M. le président. Quel est l’avis de la commission ?
M. René-Paul Savary, rapporteur. Je remercie Chantal Deseyne de lancer cette initiative. Le mentorat est un dispositif intéressant, puisqu’il s’agit d’un moyen de développer la relation, qui est essentielle, entre les jeunes et les seniors.
D’une certaine façon, cet amendement peut faire penser au contrat de génération, qui avait été proposé voilà quelques années par un Président de la République dont je ne citerai pas le nom.
Vous m’avez interpellé, madame Vogel, sur le manque de cohérence de mon amendement : j’espère que vous la percevez cette fois-ci, et que vous saisissez le lien entre cette mesure et la promotion de l’emploi des seniors !
Le contrat de génération n’avait pas forcément fonctionné par manque d’une vision et d’une ambition partagée pour changer la représentation que se fait la société des seniors dans le monde du travail.
C’est du reste la raison pour laquelle ce type de contrat n’est pas suffisamment incitatif – et je reconnais bien volontiers qu’il en va de même du CDI senior.
Cela étant, il s’agit d’un outil supplémentaire, et à force de multiplier ce type de mesures, qui permet partager une vision, nous gagnerons en efficacité.
Pour en revenir à l’amendement, Chantal Deseyne a parlé d’une exonération de cotisations. Le contrat de génération prévoyait, lui, une contrepartie sous forme de prime. Si notre collègue n’a pas voulu copier ce dispositif, c’est certainement parce que son amendement aurait été jugé irrecevable. C’est effectivement sur ce motif que l’amendement de M. Babary sur les labels, pourtant très intéressant, comme l’a souligné Mme la rapporteure générale, a été frappé d’irrecevabilité.
Chantal Deseyne, qui fait toujours preuve de beaucoup de finesse dans son analyse, a donc préféré proposer une exonération, mais il va de soi que ce contrat de mentorat pourrait être mis au goût du jour.
Certains partenaires sociaux proposent de rétablir le contrat de génération, ce à quoi je réponds : pourquoi pas ! Simplement, comme nous discutons d’un projet de loi de financement rectificative de la sécurité sociale et qu’un tel contrat suppose le versement d’une prime, nous ne pouvons y être favorables.
Je partage le point de vue de plusieurs d’entre vous : ce projet de loi emprunte un véhicule législatif trop étriqué pour engager une réforme à la fois des retraites et du travail. Aussi, je suis d’avis d’inscrire un certain nombre de marqueurs dans ce texte, de sorte que l’on y pense lorsqu’on débattra de la réforme du travail.
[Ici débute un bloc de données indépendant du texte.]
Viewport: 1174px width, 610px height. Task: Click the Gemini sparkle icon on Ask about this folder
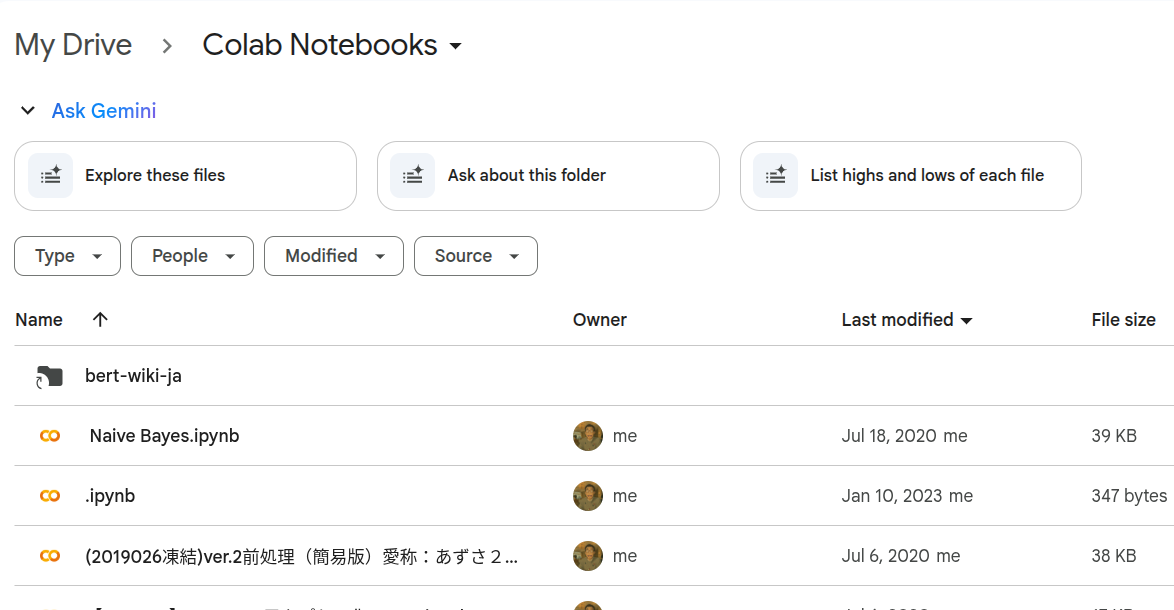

La commission a trouvé que cet amendement était intéressant et demande l’avis du Gouvernement.
M. le président. Quel est l’avis du Gouvernement ?
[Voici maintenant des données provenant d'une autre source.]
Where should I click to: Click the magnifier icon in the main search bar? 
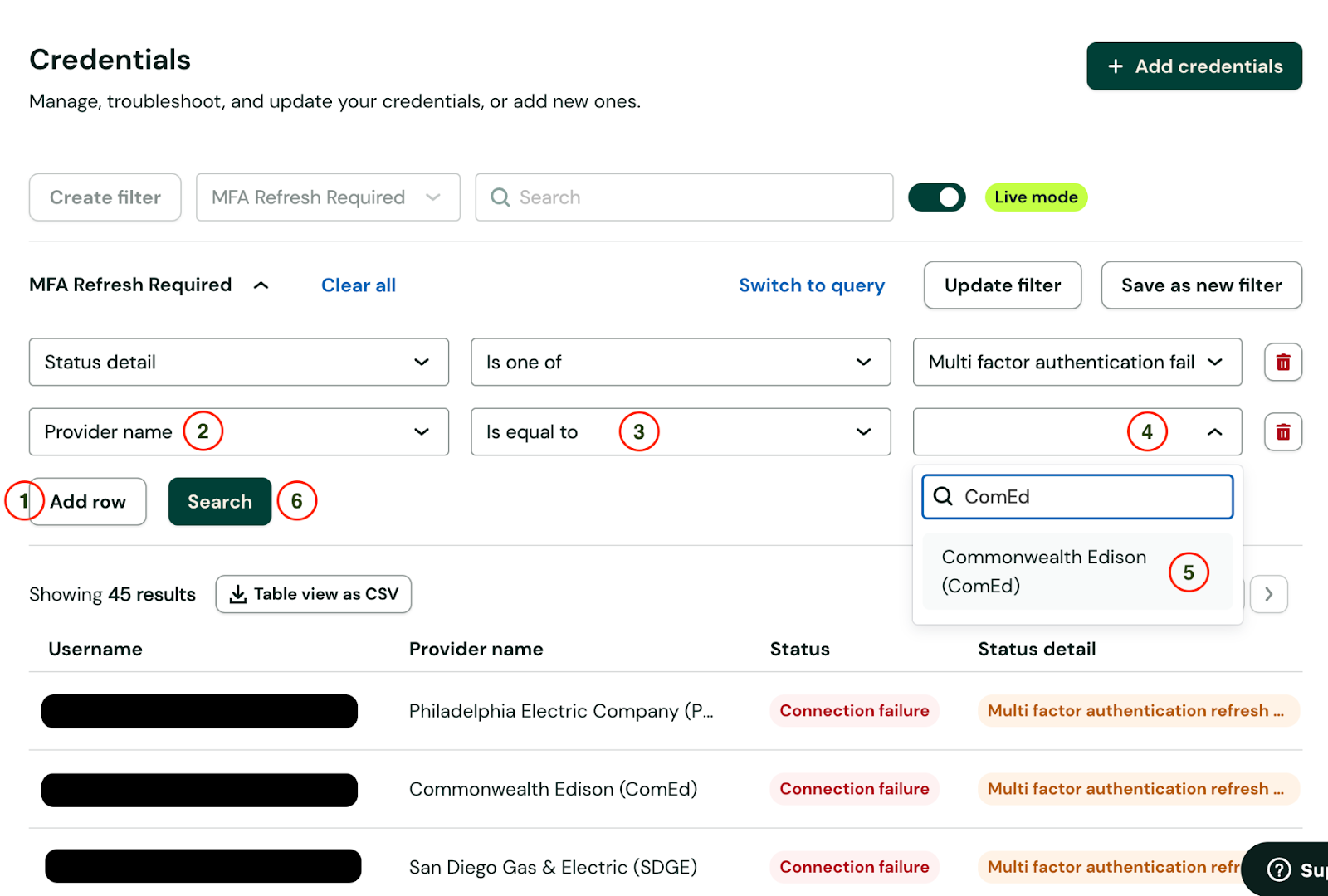[x=500, y=197]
M. Olivier Dussopt, ministre. Madame la sénatrice, j’ai indiqué voilà quelques instants que nous n’étions pas, à ce stade en tout cas, totalement convaincus de la nécessité d’une nouvelle forme de contrat.
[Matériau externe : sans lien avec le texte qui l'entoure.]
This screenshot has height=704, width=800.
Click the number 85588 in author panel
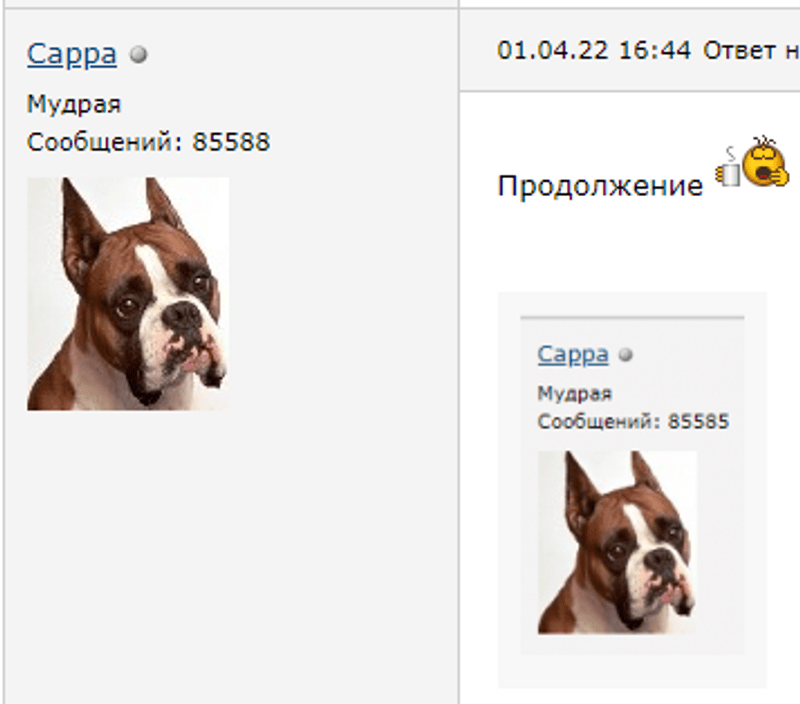tap(231, 142)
Au-delà de nos doutes sur la nature juridique du dispositif, deux raisons expliquent que nous n’y soyons pas favorables.
La première raison tient au fait – M. le rapporteur vient de le mentionner – que le contrat de génération, qui relevait du même principe, n’a malheureusement pas fonctionné. Nous n’avions enregistré que quelques centaines de signatures par mois – 680 signatures en moyenne – à peine pendant la période la plus favorable. Ce dispositif n’a donc pas eu d’effet incitatif ou d’entraînement.
La seconde raison est que nous considérons qu’en matière de mentorat on pourrait certainement réfléchir et travailler à des dispositions plus efficaces que celle-ci.
Je rappelle que nous avons pris un certain nombre de mesures d’accompagnement en matière de mentorat.
Contrairement à notre démarche habituelle, qui consiste à articuler nos actions autour du dispositif « 1 jeune, 1 solution », dont le nom a visiblement inspiré M. le rapporteur, puisque celui-ci a proposé, hier, un dispositif « 1 senior, 1 solution », nous avons mis en place un plan spécifique qui nous permet de passer de 20 000 à 200 000 opérations de mentorat. Nous parvenons à ce résultat sans qu’il soit nécessaire de créer un contrat particulier.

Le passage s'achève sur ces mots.